El Plan de Recuperación, Transformación y Resiliencia, que definirá el horizonte de España para la próxima década y permitirá abordar la modernización del modelo productivo, recoge objetivos como pasar de los 78.400 vehículos eléctricos actuales a 250.000 en 2023, o de los 7.800 puntos de recarga de hoy en día a los 100.000.

Para avanzar en este proceso, el Gobierno movilizará a través del Instituto para la Diversificación y Ahorro de la Energía, IDAE, un total de 2.000 millones de euros, con los que se pretende apoyar la movilidad eléctrica y el despliegue masivo de la infraestructura de recarga, impulsando así a su vez la renovación del parque.

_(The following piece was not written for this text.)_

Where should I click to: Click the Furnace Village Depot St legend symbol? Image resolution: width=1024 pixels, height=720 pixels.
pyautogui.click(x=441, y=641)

En este contexto, la ministra de Industria, Comercio y Turismo, Reyes Maroto, ha confirmado durante el Congreso de Faconauto que el Ejecutivo lanzará de manera inminente un nuevo Plan Moves, dotado con 400 millones de euros.

No obstante, dicha cifra podría duplicarse si existe capacidad suficiente para absorber estos recursos.  El programa, que ya ha sido acordado con las Comunidades Autónomas, aspira a realizar un reparto homogéneo de las ayudas en el territorio español.

Transformación de la automoción

El sector de la automoción se encuentra en plena revolución por los nuevos requerimientos en cuanto a sostenibilidad y la irrupción de los nuevos modelos eléctricos, pero la ministra ha destacado su capacidad para afrontar el cambio, en un contexto de colaboración público-privada.

La prioridad del Gobierno es apoyar su descarbonización, pero también trabajar para el desarrollo de la conectividad, la infraestructura de recarga o los vehículos alternativos, de modo que pueda seguir impulsando la recuperación del país en los próximos años.

Maroto ha agradecido a los concesionarios su esfuerzo para mantener el empleo a pesar de las dificultades que ha supuesto la crisis sanitaria, pues las limitaciones a la movilidad y las restricciones para contener el avance del virus han tenido un impacto muy negativo en toda la cadena de valor de la industria de la automoción.

El 2021 será el año de la recuperación y los concesionarios serán protagonistas de la transformación en la que se encuentra inmersa el sector, que tiene que hacer frente a desafíos como la transformación digital o la transición ecológica, que pasa por la integración del hidrógeno verde en la movilidad a través de la hoja de ruta presentada por el Gobierno.